Exercise aim ▸ Please format the lines from the one containing "At what (x,y)" through the one containing "Looking at the", both included, as a JSON list of strings with one string per line. Skip blank lines and leave the pictures out.

Input data ▸
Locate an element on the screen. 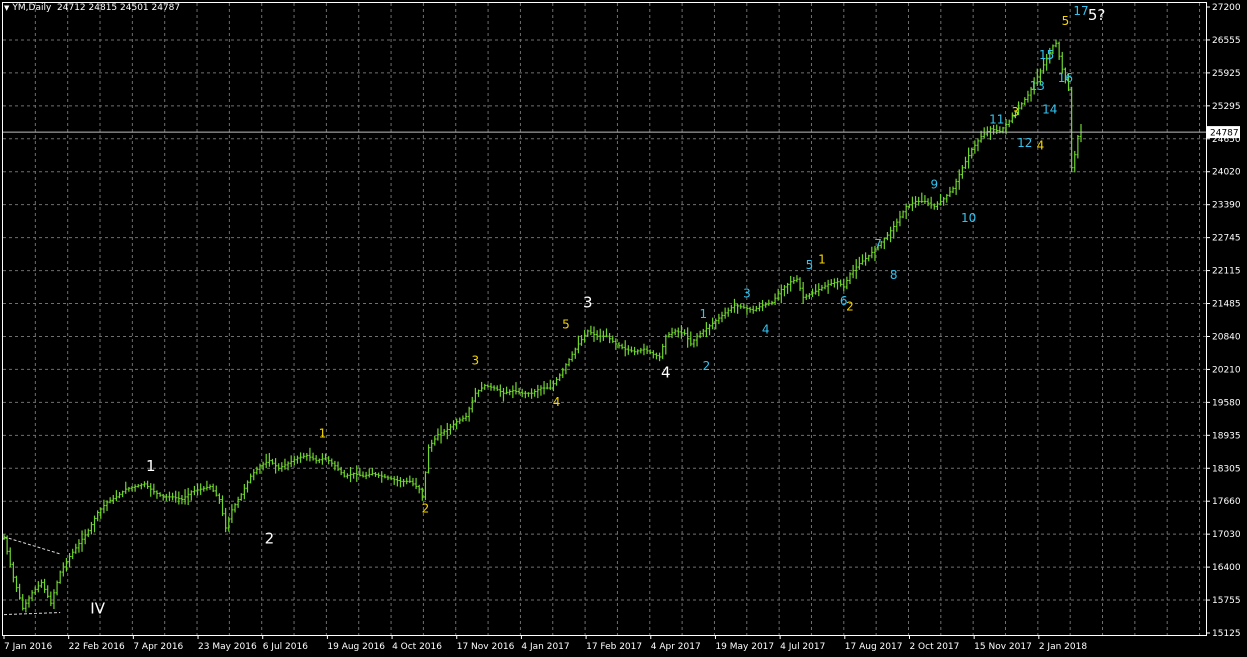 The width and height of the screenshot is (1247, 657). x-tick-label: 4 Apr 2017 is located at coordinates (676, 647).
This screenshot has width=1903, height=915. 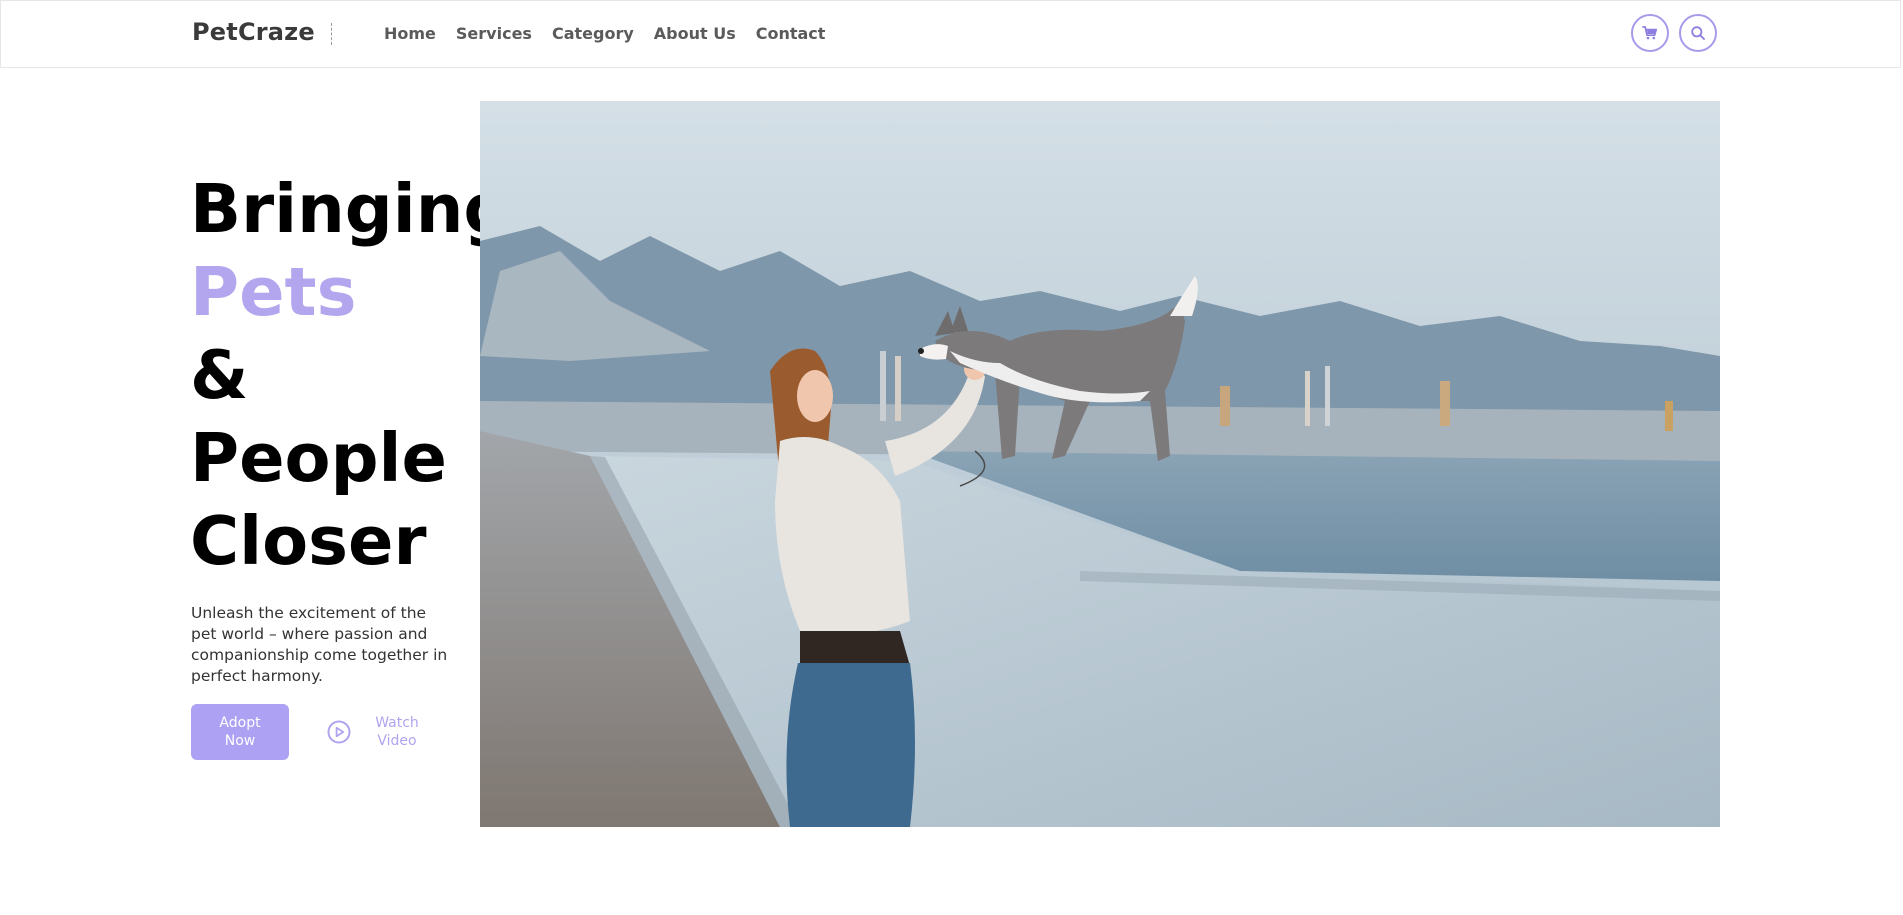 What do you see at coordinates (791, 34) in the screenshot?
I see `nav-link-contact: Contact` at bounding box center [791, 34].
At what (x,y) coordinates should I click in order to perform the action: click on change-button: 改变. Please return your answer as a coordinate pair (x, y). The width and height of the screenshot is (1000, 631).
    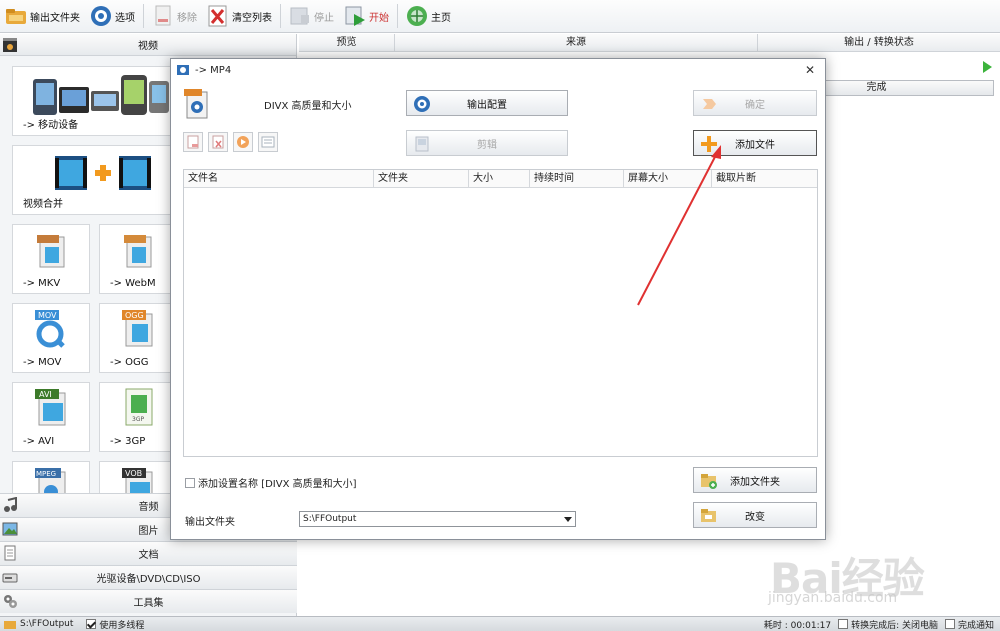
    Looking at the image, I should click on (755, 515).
* * *
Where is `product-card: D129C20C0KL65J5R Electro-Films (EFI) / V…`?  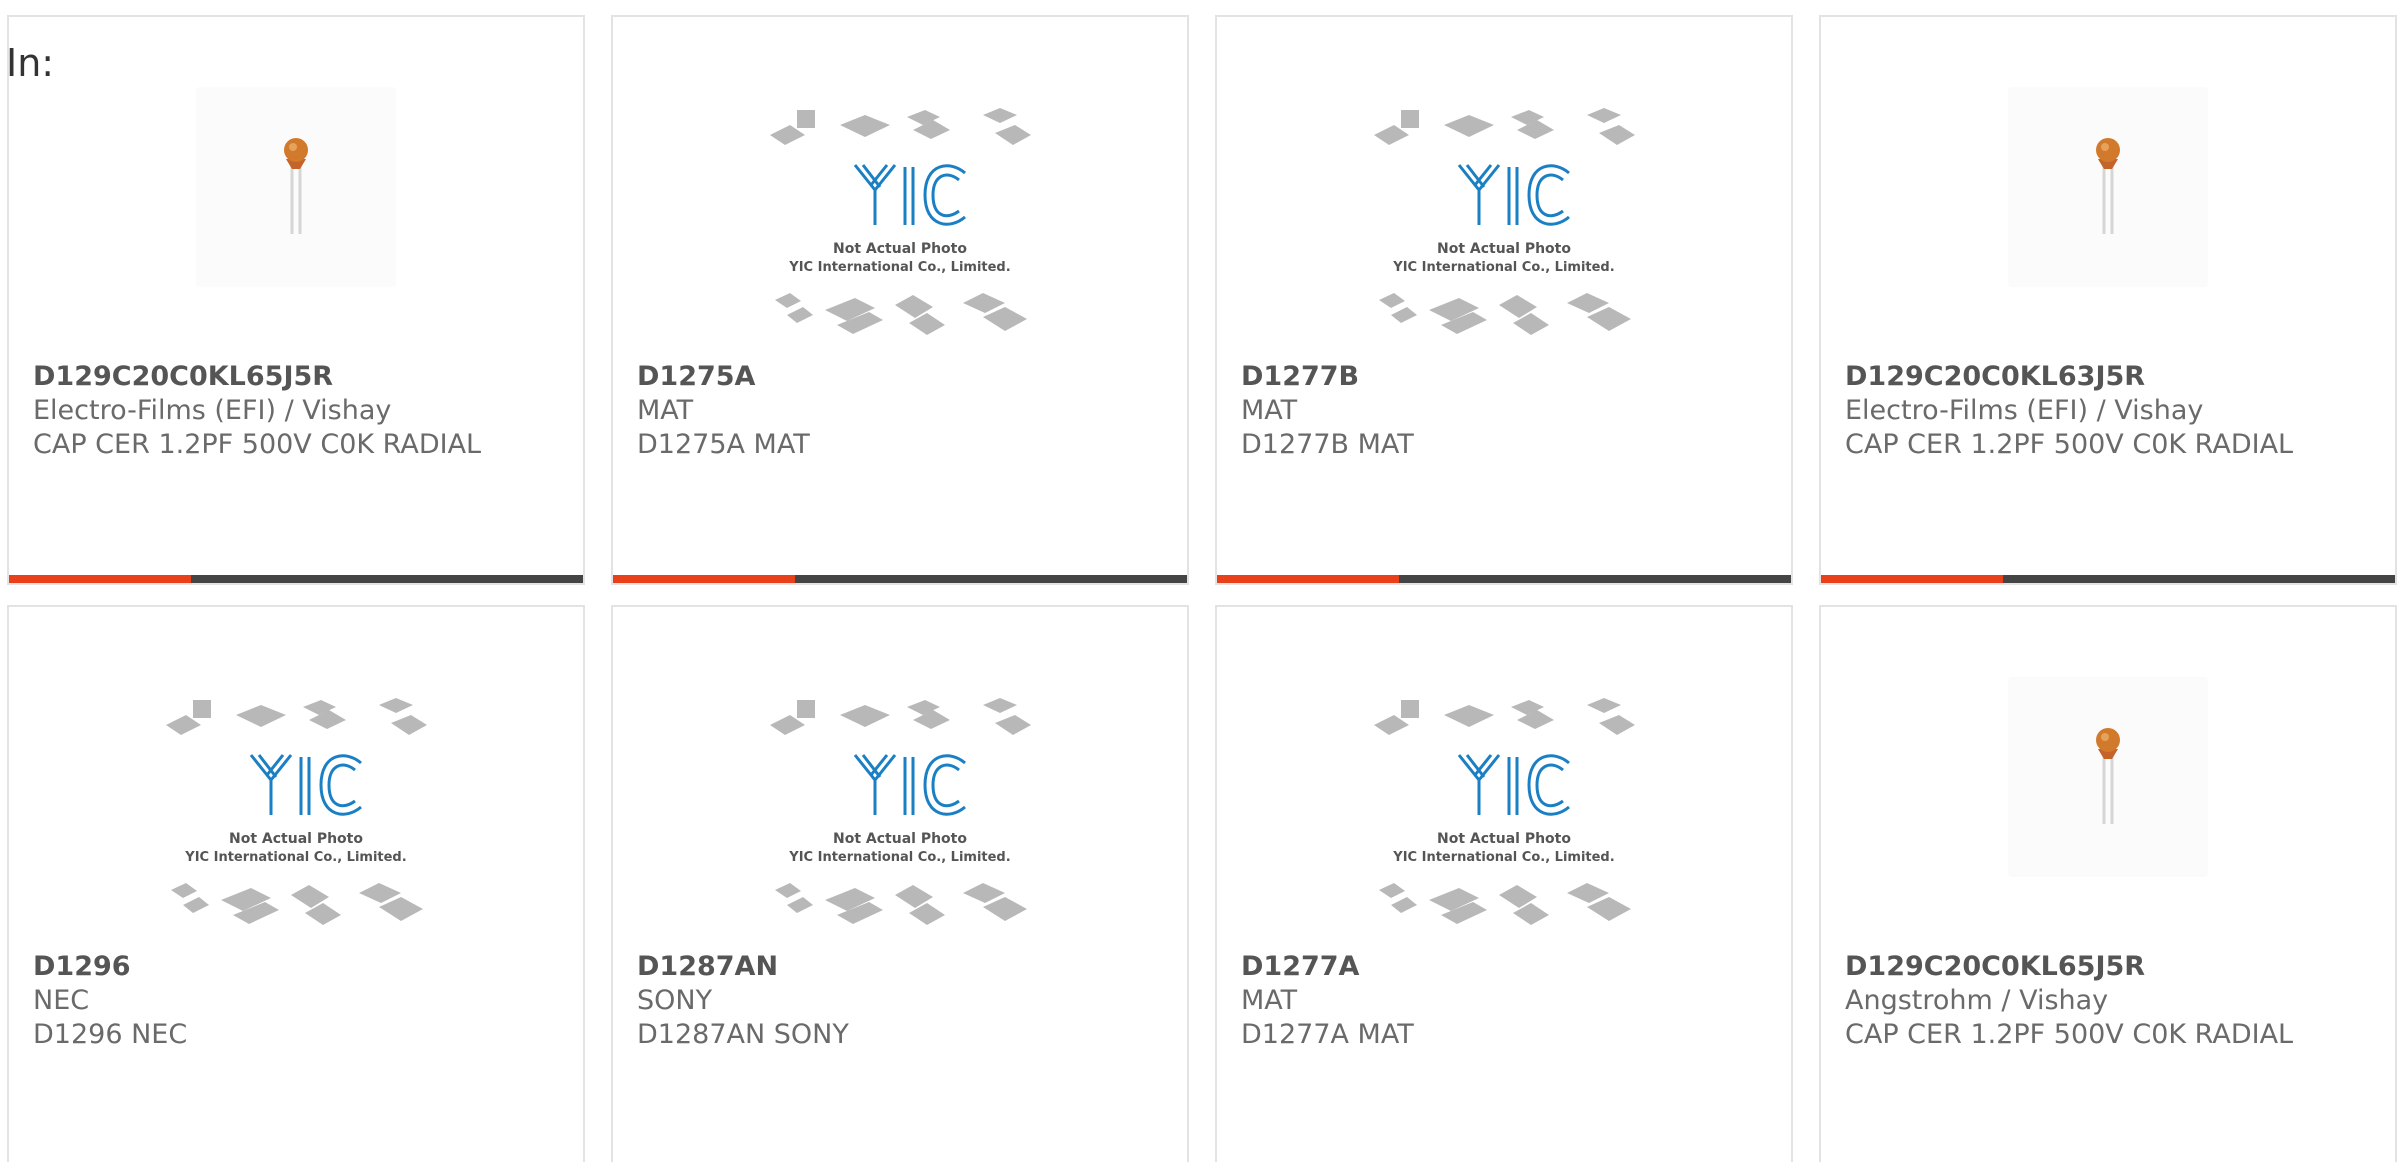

Answer box ▸
[
  "At what (x,y) coordinates should I click in order to perform the action: click on change-button: 改变. Please return your answer as a coordinate pair (x, y). The width and height of the screenshot is (1000, 631).",
  "    Looking at the image, I should click on (755, 515)."
]